#### Information provided:
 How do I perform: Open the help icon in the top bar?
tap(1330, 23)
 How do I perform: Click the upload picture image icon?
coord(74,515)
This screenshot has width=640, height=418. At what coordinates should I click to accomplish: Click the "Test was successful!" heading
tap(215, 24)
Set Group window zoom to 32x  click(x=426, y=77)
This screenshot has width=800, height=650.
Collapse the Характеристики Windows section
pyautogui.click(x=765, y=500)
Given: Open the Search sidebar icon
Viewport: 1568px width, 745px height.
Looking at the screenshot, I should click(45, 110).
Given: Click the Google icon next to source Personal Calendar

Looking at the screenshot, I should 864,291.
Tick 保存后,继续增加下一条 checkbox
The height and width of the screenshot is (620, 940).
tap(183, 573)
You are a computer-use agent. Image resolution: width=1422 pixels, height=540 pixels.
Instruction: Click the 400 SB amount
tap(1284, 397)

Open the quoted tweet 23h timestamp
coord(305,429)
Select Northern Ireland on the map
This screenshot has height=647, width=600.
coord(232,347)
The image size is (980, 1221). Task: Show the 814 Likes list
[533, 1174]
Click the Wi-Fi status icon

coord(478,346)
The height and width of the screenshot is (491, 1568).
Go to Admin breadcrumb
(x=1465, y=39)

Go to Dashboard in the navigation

#### Exercise directions:
Copy out the records word for word, starting with the line that contains "Select Northern Ireland on the map" and continuing through the end of the records.

#### Task result:
Select Northern Ireland on the map
This screenshot has height=647, width=600.
coord(232,347)
The image size is (980, 1221). Task: Show the 814 Likes list
[533, 1174]
Click the Wi-Fi status icon

coord(478,346)
The height and width of the screenshot is (491, 1568).
Go to Admin breadcrumb
(x=1465, y=39)

Go to Dashboard in the navigation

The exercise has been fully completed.